- Born: Mario Wschebor Wonsever 3 December 1939 Uruguay
- Died: 16 September 2011 (aged 71) Uruguay
- Occupation: Mathematician
- Spouse: Adela Pellegrino
- Children: Nicolás, Margarita, Isabel
- Awards: Premio Morosoli
- Website: Mario Wschebor

= Mario Wschebor =

Uruguayan mathematician (1939–2011)

Mario Wschebor Wonsever (3 December 1939 – 16 September 2011) was an Uruguayan mathematician. He earned his degree at the University of the Republic, Uruguay, where he was Dean of the Faculty of Sciences between 1987 and 1997, after actively participating in the process of its creation.
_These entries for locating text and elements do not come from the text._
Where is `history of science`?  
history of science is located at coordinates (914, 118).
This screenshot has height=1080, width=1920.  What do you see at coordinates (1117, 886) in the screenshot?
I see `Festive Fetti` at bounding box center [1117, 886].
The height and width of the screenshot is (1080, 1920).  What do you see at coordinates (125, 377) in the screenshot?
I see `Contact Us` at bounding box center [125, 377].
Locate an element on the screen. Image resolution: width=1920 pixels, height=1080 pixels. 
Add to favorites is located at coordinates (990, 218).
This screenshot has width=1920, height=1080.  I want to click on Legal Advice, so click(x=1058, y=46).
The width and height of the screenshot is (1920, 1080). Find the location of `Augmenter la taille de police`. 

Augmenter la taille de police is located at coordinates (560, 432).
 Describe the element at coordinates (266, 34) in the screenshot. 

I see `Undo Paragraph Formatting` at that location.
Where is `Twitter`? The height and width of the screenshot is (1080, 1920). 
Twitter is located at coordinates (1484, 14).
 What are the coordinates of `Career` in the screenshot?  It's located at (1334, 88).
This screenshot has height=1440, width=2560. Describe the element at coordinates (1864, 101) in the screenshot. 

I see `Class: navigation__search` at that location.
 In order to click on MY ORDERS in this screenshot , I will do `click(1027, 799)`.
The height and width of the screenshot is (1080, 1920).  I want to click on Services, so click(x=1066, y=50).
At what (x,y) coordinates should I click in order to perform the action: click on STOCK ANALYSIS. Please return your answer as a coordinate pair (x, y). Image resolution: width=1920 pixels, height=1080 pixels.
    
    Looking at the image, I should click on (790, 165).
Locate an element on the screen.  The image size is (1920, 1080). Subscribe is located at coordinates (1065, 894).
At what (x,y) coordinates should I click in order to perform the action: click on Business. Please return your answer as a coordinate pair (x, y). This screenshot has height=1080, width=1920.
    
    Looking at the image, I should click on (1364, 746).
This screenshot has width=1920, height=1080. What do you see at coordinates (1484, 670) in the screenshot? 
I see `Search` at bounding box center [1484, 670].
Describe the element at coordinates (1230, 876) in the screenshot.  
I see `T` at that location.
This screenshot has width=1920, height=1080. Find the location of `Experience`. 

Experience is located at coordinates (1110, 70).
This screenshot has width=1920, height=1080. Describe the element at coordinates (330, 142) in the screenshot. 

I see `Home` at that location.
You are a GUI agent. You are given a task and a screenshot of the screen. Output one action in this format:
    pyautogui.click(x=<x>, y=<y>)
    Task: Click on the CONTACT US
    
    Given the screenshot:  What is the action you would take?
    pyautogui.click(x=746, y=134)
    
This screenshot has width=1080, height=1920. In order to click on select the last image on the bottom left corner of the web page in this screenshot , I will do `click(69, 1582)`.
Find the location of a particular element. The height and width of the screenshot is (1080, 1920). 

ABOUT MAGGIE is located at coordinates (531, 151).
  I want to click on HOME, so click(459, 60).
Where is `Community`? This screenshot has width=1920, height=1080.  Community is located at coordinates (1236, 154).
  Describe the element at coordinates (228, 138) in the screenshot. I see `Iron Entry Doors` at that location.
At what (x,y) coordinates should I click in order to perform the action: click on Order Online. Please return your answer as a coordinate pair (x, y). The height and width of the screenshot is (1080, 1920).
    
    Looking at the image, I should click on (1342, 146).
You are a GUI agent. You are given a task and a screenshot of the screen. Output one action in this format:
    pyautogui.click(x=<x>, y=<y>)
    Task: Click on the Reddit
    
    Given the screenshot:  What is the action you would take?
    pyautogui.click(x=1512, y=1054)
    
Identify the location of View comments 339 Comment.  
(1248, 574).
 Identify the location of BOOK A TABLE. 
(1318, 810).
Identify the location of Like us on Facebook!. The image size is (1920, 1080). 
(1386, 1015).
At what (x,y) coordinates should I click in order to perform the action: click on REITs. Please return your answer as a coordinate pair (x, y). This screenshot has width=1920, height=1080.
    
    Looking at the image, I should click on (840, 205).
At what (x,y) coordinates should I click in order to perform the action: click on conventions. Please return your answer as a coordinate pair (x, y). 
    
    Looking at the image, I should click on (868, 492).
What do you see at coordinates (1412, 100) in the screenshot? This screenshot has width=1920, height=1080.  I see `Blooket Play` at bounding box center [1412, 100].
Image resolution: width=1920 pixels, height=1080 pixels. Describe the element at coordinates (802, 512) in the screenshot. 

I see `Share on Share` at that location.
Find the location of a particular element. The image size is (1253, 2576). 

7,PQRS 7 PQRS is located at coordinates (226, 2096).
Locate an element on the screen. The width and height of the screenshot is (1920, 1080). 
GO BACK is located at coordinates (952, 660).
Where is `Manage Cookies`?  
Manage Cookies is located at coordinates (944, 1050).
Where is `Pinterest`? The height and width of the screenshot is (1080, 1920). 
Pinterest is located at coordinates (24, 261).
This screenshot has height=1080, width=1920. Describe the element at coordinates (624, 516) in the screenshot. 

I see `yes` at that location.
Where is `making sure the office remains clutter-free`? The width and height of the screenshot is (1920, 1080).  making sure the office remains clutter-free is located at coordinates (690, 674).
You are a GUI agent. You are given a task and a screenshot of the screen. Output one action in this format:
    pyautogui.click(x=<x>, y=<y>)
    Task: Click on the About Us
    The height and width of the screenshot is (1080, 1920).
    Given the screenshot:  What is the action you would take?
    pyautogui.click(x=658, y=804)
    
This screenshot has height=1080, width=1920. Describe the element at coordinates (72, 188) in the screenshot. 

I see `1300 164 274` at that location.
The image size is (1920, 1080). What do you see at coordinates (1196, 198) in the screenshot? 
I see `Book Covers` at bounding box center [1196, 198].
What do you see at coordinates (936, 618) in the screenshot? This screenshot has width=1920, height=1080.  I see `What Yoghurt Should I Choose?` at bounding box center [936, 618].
Another important contribution from this period was the "Document of the four deans", in which the need to create a national system of tertiary education was laid out.

In the field of mathematics, he made important contributions to the areas of probability and statistics.

Mario Wschebor worked in the Centro de Matemática (Mathematics Centre), and among numerous other activities he was chair of the Centre International de Mathématiques Pures et Appliquées (CIMPA; International Centre for Pure and Applied Mathematics).

In November 2007, Wschebor was awarded the "Morosoli de Oro" prize for Uruguayan cultural personality of the year by the Lolita Ruibal Foundation of Minas, Uruguay.